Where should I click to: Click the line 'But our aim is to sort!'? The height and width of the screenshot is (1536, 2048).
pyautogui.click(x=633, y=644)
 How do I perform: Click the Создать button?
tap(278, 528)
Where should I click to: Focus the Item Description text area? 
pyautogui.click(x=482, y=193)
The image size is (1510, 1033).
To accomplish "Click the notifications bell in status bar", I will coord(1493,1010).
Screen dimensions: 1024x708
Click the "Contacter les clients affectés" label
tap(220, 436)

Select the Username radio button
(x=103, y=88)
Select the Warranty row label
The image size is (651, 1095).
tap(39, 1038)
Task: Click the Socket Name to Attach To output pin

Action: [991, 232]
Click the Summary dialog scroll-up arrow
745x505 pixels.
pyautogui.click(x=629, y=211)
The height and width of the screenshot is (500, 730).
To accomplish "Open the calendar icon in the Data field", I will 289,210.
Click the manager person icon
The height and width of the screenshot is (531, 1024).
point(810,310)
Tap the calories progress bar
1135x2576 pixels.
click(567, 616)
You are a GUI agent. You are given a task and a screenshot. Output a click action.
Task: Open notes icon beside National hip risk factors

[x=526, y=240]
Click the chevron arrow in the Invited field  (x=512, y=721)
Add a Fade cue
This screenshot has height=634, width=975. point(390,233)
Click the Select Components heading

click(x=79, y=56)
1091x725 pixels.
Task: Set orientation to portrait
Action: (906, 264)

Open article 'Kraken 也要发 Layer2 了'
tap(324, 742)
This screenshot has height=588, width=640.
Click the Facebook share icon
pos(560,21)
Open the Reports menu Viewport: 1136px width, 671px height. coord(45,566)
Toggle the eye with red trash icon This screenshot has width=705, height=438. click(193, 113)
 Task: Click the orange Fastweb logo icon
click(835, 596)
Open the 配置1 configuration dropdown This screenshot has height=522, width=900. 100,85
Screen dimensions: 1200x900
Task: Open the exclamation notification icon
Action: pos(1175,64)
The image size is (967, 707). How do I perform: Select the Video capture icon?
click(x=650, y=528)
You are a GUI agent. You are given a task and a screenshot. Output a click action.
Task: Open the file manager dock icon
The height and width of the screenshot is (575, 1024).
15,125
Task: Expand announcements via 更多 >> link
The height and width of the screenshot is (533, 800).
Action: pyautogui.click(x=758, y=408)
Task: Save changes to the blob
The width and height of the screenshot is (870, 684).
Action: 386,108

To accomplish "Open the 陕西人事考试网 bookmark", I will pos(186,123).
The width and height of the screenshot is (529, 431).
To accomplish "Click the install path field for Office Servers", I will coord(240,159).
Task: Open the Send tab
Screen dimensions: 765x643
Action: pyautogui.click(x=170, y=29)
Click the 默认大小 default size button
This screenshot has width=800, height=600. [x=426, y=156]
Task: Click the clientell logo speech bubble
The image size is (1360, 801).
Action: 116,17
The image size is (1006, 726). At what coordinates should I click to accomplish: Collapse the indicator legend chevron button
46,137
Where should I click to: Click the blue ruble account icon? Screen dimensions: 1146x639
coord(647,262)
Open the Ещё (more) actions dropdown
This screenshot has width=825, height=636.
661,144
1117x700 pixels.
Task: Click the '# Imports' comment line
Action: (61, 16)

◆ ◆ ◆ ◆ ◆ ◆ ◆

What is expected:
Copy all lines from the data that hold the word "arrow".

Solution:
Click the Summary dialog scroll-up arrow
Click the chevron arrow in the Invited field  (x=512, y=721)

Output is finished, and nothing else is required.